The US Supreme Court has made some absolutely wrong decisions, after all. And frankly, still does, when justices obsess on political posture rather than consistency with the Constitution.
You have yet to provide a rationale explaining how there would be any difference between the First Amendment and the Second Amendment we have now and the First Amendment and Second Amendment we would have if the wording was reversed between the two.
The thing for me, is that each got special wording. This clearly sets the First and Second apart from everything else.
Few people would deny the importance of the First Amendment, but too many ignore the value placed from the beginning on the second.
Going back to 90s Bear's question, I have a number of neighbors who would not worry me if they personally had their own nuke or chemical weapons. For one thing, if such weapons were held by private citizens, I would worry less about a dim-wit President sending them off to foreign countries without the public being able to say 'boo' about it.
I'm not even going the address the absurdity of having regular citizens own nuclear weapons as one can assume you are using hyperbole rather than exposing extreme stupidity on your part.
You sure about that? He would be the second poster in this thread to say that regular citizens having chemical and nuclear weapons would be ok. Also notice he avoided answering that question when I asked him, repeatedly.
Amusing that you would accuse of doing just what you did, 90s Bear.
Would you care, now, to explain why the Founders, specifically prohibited '
infringing' the right to arms? Or will you continue to duck that question?
To your question, I did indeed answer, but it obviously wasn't the strawman answer you wanted. But I did note that you seemed to imply having a personal nuke was the same as allowing someone unrestricted access to guns. You ducked that one as well, unless you really believed that.
Now with regard to WMD, I hope we can agree that most people lack any capability to create such weapons. Fissionable material is hard enough to find, let alone the means to refine it to weapons-grade, or Hitler would have had his bomb while Einstein was still trying to get the US to consider getting their research going.

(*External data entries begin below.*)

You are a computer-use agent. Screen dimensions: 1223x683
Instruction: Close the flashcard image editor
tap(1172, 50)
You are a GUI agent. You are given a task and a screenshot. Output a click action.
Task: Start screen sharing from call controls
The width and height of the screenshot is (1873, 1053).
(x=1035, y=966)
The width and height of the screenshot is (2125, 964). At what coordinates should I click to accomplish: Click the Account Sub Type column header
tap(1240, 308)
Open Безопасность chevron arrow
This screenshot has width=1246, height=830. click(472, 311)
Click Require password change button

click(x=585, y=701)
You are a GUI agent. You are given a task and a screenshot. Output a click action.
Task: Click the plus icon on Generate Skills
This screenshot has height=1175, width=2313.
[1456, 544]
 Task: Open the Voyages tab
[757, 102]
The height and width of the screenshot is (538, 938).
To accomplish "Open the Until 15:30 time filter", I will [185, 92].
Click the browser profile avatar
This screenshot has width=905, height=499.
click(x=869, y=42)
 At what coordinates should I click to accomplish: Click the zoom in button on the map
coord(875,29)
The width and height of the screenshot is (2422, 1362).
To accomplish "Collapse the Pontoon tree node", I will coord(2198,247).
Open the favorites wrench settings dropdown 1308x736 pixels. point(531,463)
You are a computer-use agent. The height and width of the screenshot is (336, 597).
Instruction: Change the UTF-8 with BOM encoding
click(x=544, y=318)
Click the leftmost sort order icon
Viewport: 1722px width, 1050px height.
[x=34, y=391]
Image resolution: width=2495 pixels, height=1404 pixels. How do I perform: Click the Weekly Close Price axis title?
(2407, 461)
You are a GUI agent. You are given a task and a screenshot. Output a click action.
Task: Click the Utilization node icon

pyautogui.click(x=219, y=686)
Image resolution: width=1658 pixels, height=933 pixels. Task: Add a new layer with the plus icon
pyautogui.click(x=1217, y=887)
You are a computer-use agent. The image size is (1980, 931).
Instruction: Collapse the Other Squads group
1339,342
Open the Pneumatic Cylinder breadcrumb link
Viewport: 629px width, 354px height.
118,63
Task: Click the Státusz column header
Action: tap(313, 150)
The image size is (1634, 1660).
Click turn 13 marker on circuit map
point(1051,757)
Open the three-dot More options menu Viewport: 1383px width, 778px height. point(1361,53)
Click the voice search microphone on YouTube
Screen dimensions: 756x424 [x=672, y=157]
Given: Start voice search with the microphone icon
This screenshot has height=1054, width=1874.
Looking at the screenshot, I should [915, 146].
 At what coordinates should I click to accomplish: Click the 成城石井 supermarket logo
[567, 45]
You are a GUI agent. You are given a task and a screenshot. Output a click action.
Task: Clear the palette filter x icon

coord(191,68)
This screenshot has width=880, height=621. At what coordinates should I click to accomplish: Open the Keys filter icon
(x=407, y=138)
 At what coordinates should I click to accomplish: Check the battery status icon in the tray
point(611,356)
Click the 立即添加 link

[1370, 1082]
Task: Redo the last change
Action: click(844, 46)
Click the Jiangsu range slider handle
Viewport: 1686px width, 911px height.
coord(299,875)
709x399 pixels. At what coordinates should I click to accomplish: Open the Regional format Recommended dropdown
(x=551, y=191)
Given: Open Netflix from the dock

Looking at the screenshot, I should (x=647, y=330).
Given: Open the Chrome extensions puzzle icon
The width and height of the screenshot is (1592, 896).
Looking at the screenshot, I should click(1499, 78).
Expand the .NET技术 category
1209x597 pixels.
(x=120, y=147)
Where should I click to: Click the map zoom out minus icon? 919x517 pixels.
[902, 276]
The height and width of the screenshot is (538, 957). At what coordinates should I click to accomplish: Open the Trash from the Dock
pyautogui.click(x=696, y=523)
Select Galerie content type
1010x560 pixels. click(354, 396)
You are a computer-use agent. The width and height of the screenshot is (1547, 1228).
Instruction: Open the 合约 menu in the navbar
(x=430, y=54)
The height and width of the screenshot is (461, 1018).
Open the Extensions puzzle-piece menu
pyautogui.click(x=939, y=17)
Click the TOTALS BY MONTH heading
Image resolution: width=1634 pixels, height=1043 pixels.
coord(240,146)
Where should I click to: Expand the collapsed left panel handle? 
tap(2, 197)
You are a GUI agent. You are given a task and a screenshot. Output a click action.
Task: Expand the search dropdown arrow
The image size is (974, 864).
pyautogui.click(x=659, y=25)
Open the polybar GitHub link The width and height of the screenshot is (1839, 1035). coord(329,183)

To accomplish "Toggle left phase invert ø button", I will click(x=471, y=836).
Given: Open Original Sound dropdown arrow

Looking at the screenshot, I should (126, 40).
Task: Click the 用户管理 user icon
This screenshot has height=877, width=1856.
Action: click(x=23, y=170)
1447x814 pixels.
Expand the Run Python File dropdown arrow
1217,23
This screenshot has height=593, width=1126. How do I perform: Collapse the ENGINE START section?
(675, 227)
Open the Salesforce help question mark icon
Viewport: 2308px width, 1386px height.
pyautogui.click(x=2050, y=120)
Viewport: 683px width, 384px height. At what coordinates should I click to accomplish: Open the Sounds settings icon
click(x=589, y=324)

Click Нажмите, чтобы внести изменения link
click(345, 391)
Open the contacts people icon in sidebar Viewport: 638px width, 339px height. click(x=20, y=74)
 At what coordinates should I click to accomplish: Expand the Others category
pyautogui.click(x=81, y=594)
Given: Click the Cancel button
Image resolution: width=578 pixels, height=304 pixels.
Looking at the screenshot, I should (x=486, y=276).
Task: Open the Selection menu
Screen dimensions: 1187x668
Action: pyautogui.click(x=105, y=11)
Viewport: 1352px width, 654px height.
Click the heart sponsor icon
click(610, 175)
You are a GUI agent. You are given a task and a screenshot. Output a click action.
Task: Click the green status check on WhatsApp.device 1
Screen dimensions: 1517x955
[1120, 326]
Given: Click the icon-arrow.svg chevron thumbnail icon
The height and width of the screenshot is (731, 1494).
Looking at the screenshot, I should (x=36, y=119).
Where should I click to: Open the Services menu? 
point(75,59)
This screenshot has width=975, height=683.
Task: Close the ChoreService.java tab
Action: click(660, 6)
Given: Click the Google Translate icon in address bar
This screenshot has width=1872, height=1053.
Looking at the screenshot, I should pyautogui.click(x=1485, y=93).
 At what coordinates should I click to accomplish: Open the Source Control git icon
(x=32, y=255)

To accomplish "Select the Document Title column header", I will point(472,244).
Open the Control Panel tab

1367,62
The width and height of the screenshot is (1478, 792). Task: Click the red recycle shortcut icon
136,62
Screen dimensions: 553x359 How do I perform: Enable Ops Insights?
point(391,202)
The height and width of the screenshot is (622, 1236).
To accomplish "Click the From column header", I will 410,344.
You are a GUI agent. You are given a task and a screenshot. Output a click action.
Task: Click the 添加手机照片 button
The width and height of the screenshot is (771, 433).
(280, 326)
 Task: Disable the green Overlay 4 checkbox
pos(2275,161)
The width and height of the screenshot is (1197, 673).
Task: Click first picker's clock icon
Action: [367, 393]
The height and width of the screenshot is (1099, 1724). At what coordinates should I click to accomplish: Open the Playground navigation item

As for CW, that's both difficult but also a matter of chemistry and hard work My father worked as a Chemical Engineer before he became a Project Engineer, and some things he told me about how companies store chemicals in high-population places would scare you so you couldn't sleep.
And bioweapons? The Wuhan Virology Lab should be an example of how easily that sort of weapon can go wrong. As a matter of record, I have some friends in the IC who have told me about a couple groups which tried to create their own bio-terror weapons, but instead exposed themselves and died as a result of their own poor controls. I doubt there are even a half-dozen people in the United States who would even
like to have their own bio-weapons, given everything you would need to create and maintain them, not to mention that habit viruses have of mutating at the first opportunity, often in ways the designer does not want.
My point is that the number of people who
could create such weapons is absurdly low, and of those the number who would want a WMD of their personal ownership would be zero, given the security needs and maintenance costs. And what exactly would you or I want with such a weapon? Even if someone was paranoid enough to want their own nuke in order to hold the government at bay, the most likely practical consequence of making that threat would be a short career as the target of a sniper.
With that said, maybe we can return to the more realistic scenarios of people obtaining guns for their home and workplace defense?